The Lexington Herald-Leader also said Kentucky will take responsibility for charges of academic fraud involving another basketball player, Eric Manuel.The newspaper said its information came from two knowledgeable sources who requested anonymity.

According to the newspaper's sources, the university also agrees with National Collegiate Athletic Association allegations that false and misleading information was supplied to NCAA investigators and that a self-styled talent scout acted improperly in the recruitment of a player.

The NCAA filed 18 allegations against the men's basketball program and the university is preparing a response, which Kentucky President David Roselle said was "pretty well done." He was unavailable for comment on the Herald-Leader story..

The UK Board of Trustees scheduled a special meeting Sunday, presumably to be briefed on what the reply will say.

A package containing $1,000 reportedly was sent to the father of then-recruit Chris Mills last March in California. It came unsealed in transit and several Emery Air Freight employees said they found money inside, prompting the NCAA allegation.

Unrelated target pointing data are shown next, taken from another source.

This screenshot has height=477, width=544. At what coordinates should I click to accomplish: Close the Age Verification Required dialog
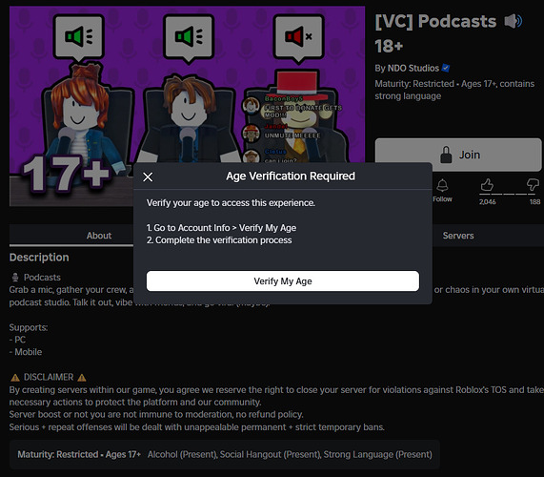point(148,177)
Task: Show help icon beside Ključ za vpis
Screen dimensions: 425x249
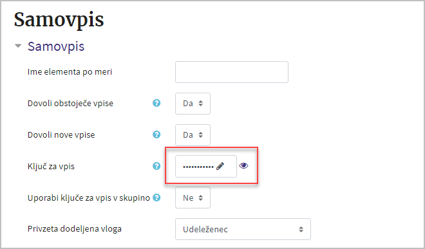Action: (x=156, y=166)
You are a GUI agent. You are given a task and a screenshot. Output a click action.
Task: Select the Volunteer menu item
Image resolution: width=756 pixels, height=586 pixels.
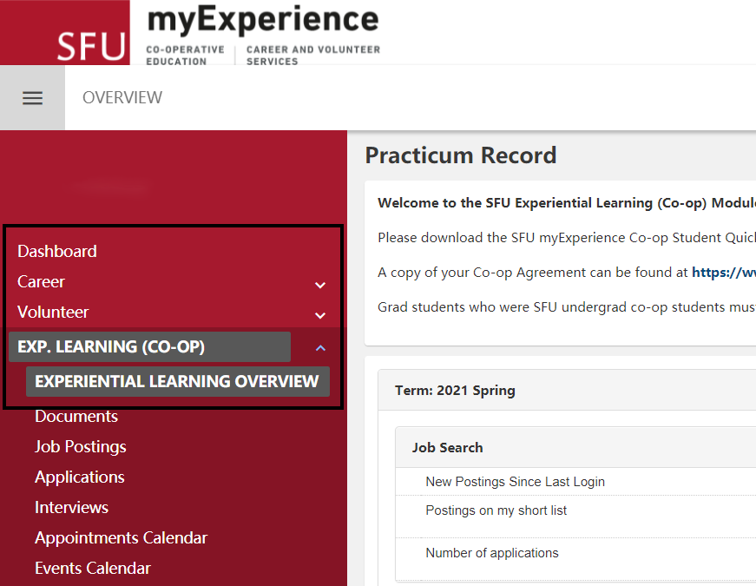[x=53, y=312]
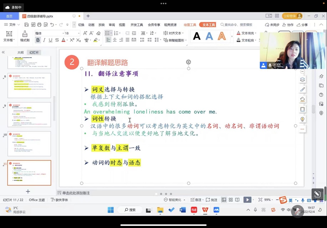Image resolution: width=327 pixels, height=228 pixels.
Task: Open the font name dropdown showing 楷体
Action: tap(49, 33)
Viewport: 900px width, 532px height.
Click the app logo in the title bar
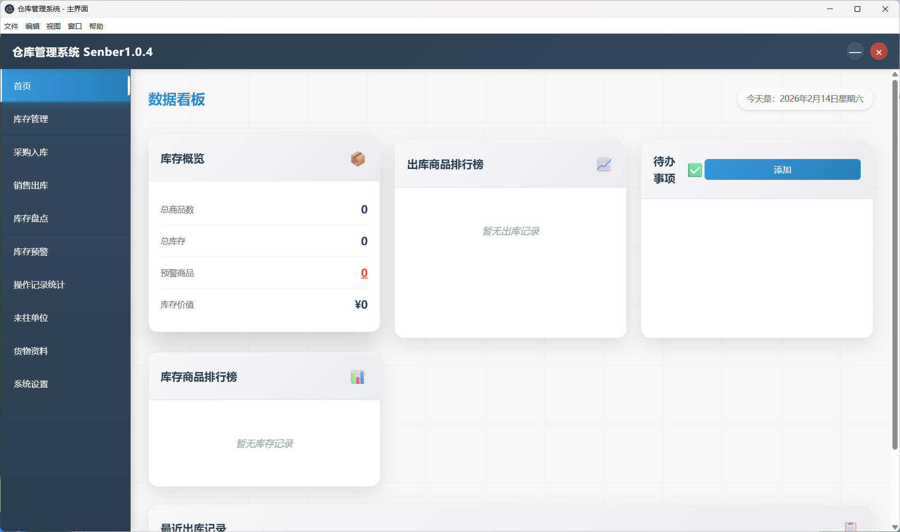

The name of Kentucky assistant basketball coach Dwane Casey and the address of the university's basketball office was listed as the sender.

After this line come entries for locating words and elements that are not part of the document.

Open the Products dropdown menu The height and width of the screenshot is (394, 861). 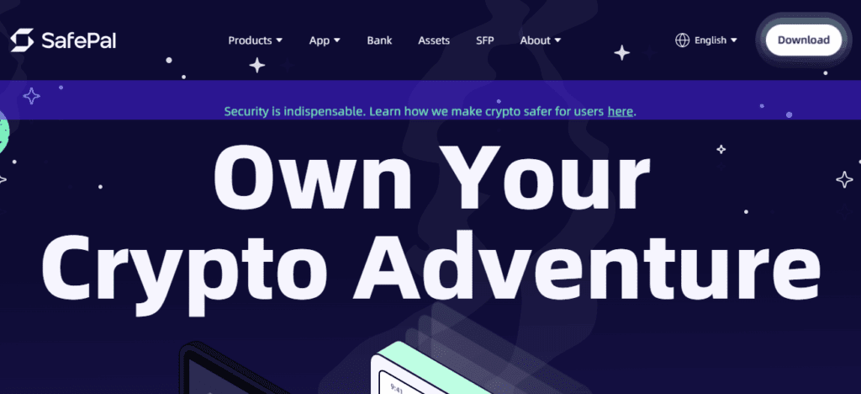click(x=256, y=40)
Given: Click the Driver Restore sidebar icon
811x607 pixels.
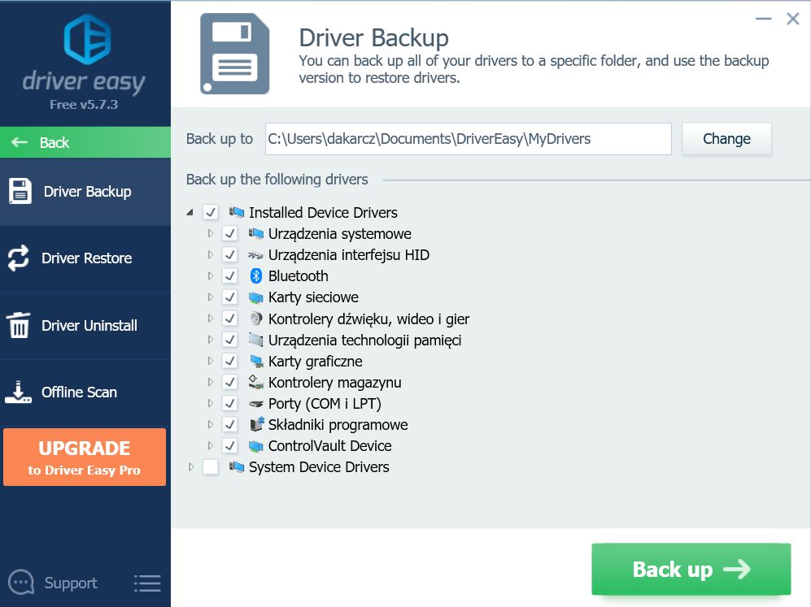Looking at the screenshot, I should coord(20,258).
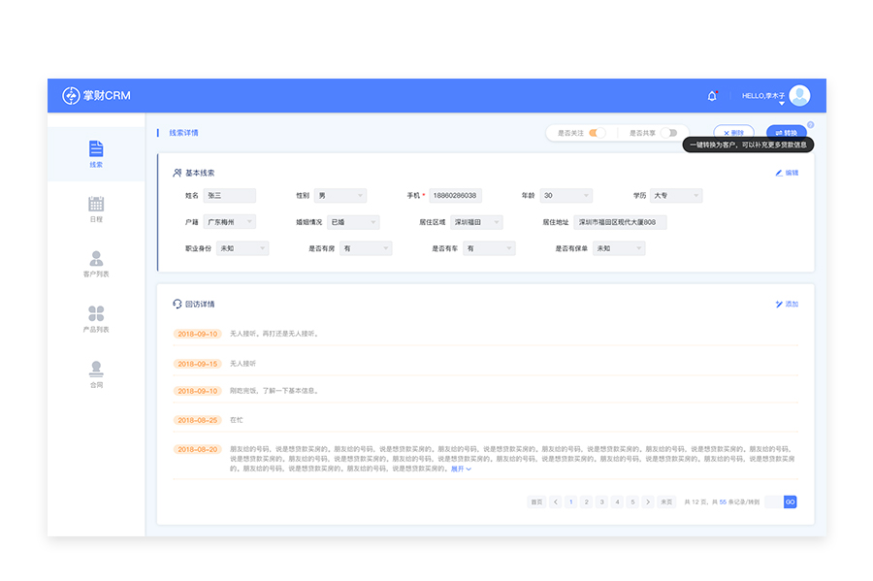Click the 姓名 input field

click(x=229, y=196)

Casey has denied sending the package and the Mills family has denied receiving it.

Joe Bill Campbell, Casey's attorney, refused to comment on the newspaper's story.

"Any response should come from the university," Campbell told the Herald-Leader.

The academic fraud charge involves an American College Test.

After twice failing to meet the NCAA's minimum standard for freshman eligibility, Manuel made the grade when he took the ACT at Lexington Lafayette High School.

ACT officials reportedly have invalidated the test.

The Herald-Leader quoted its sources as saying UK will not defend against the allegations.

Charges that two Kentucky players, Sean Sutton and Manuel, provided false and misleading information about the circumstances surrounding the ACT are not contested, the sources told the newspaper.

Head basketball coach Eddie Sutton, Sean's father, acknowledged to the Herald-Leader that he has been briefed on the school's response.

"The University of Kentucky, as Dr. Roselle said, is going to defend the allegations they feel are defensible," Eddie Sutton said, "and I'm very pleased with that."

The sources also were quoted as saying that Kentucky will defend itself against alleged improper recruitment of Sean Higgins and improper transportation of two basketball players.